Die SÜDDEUTSCHE ZEITUNG moniert: "Der Frust der Grünen-Basis verschwindet nicht, wenn er keinen Raum bekommt. Die Partei hätte es bitter nötig, insbesondere über die Themen Migration und Klima in aller Offenheit zu diskutieren, durchaus auch zu streiten. Dass einige Änderungsanträge zu heiklen Themen so bereitwillig angenommen werden, dass sich selbst die Antragssteller darüber wundern, zeigt jedoch, dass das am Wochenende tunlichst vermieden werden soll. Für die Grünen geht auf diesem Parteitag Einigkeit vor Ehrlichkeit. Das kann gut gehen – aber nicht auf Dauer", ist die SZ überzeugt.

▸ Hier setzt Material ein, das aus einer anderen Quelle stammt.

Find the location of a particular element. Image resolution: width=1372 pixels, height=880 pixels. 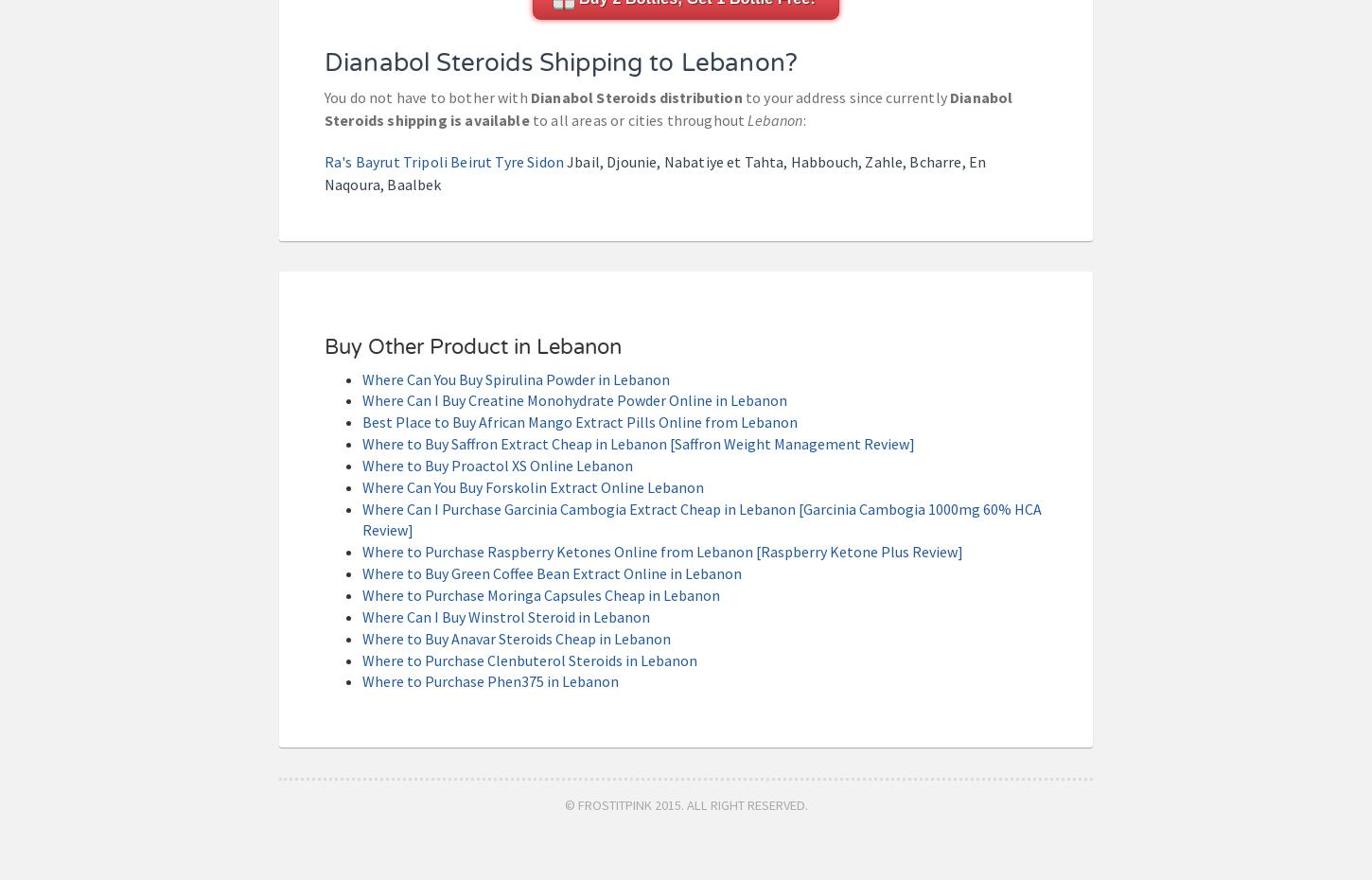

"Den Grünen fehlt ein klarer Kurs", kritisiert der TAGESSPIEGEL aus Berlin. "Es soll ein bisschen mehr umverteilt werden, aber bitte keine Debatte über eine Vermögenssteuer. Der Klimaschutz soll wieder in den Vordergrund treten, aber vor weiteren Belastungen für die Bevölkerung schreckt man zurück. Dabei könnten die Grünen von den US-Demokraten lernen, dass es im Wahlkampf klare Inhalte braucht, um erfolgreich zu sein. Der deutliche Sieg Donald Trumps zeigt, dass vor allem Antworten auf die hohe Inflation gefunden werden müssen. Wie in den USA dürften sich auch in Deutschland die Menschen fragen, ob es ihnen heute besser geht als vor drei Jahren. Nur wenn es Habeck und den Grünen gelingt, einen glaubwürdigen Weg aus der Krise aufzuzeigen, kann die Partei wieder erfolgreicher werden", argumentiert der TAGESSPIEGEL.

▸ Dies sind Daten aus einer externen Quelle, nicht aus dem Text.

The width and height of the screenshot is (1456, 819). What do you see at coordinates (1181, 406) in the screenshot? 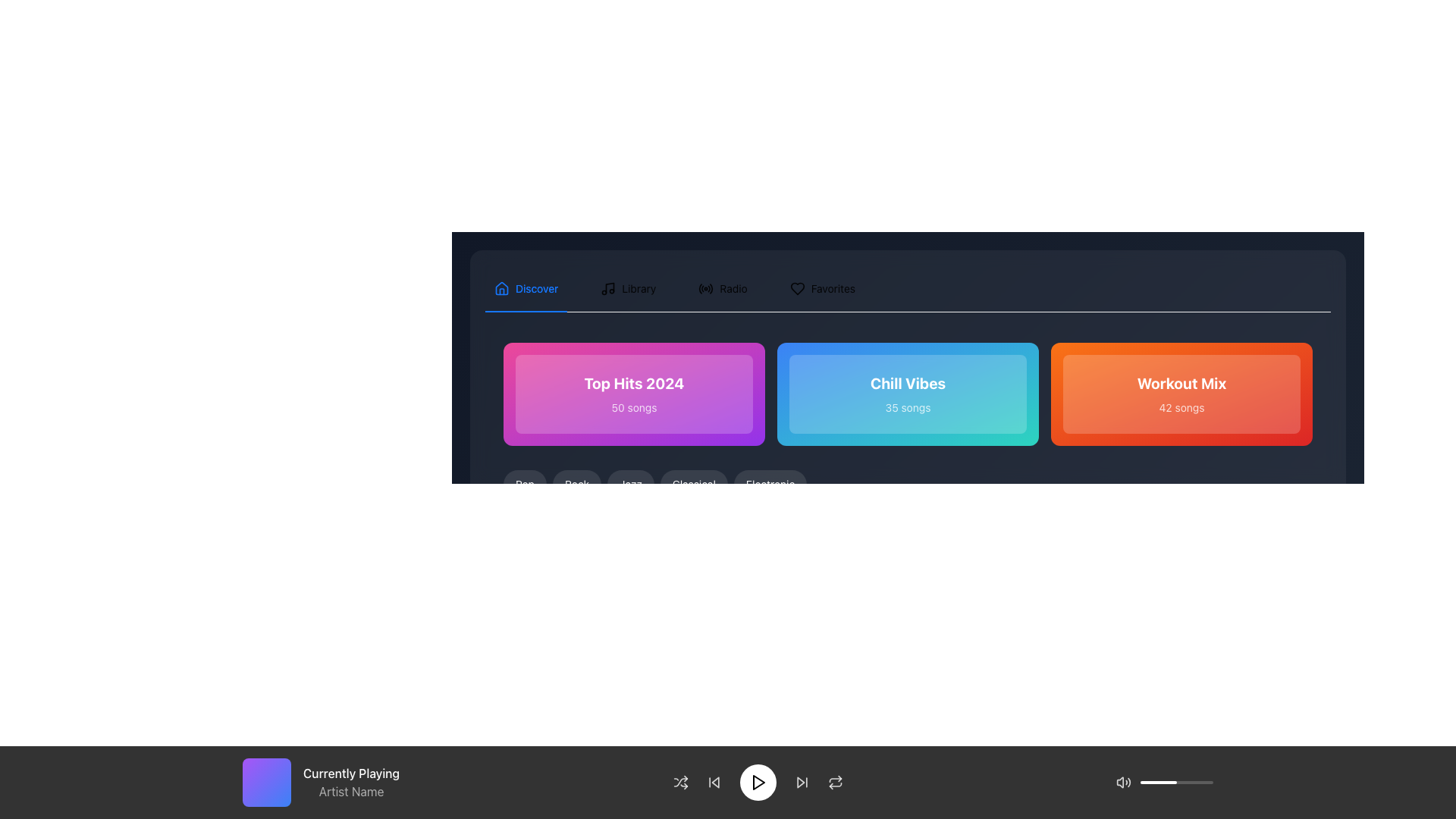
I see `the static text that informs users about the number of songs in the 'Workout Mix' playlist, which is centered horizontally below the 'Workout Mix' text` at bounding box center [1181, 406].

Der designierte US-Präsident Trump hat weitere Personalentscheidungen für seine künftige Regierung getroffen. So soll der Kongressabgeordnete Gaetz den Posten des Justizministers erhalten. Die AUGSBURGER ALLGEMEINE spricht von einem Tiefpunkt: "Der Mann steht im Verdacht, eine Minderjährige für Sex bezahlt zu haben. Er soll illegale Drogen besessen haben. Er umgibt sich mit Holocaust-Leugnern, Neo-Nazis und Kriegsverbrechern. Er verteidigt den Sturm auf das Kapitol und will die Auszeichnung von Polizisten verhindern, die im Januar 2021 beim Kampf gegen die Putschisten verletzt wurden. Mit der Nominierung einer der zwielichtigsten und polarisierendsten Figuren des Kongresses ausgerechnet als Generalstaatsanwalt und Justizminister erklärt Trump offiziell dem Rechtsstaat den Krieg. Er will das System zerstören, und Gaetz ist sein Rammbock", unterstreicht die AUGSBURGER ALLGEMEINE.
Der REUTLINGER GENERAL-ANZEIGER wendet ein: "Auch wenn man wegen der mangelnden Regierungserfahrung und wegen der oftmals fehlenden Sachkenntnis der künftigen Regierungsmitglieder Bedenken anmelden kann, so ist die geharnischte Kritik an Trumps Personal wohlfeil. Denn Trump hat einen Wahlkampf gegen das politische Establishment geführt. Er hat bei jedem Auftritt gegen die Eliten in Washington gewettert und ein anderes Amerika versprochen, in dem es um die Anliegen der kleinen Leute und Arbeiter geht. Auch wenn das vielen nicht passen mag. Für genau solch ein Kabinett hat Trump ein demokratisches Votum der amerikanischen Wähler."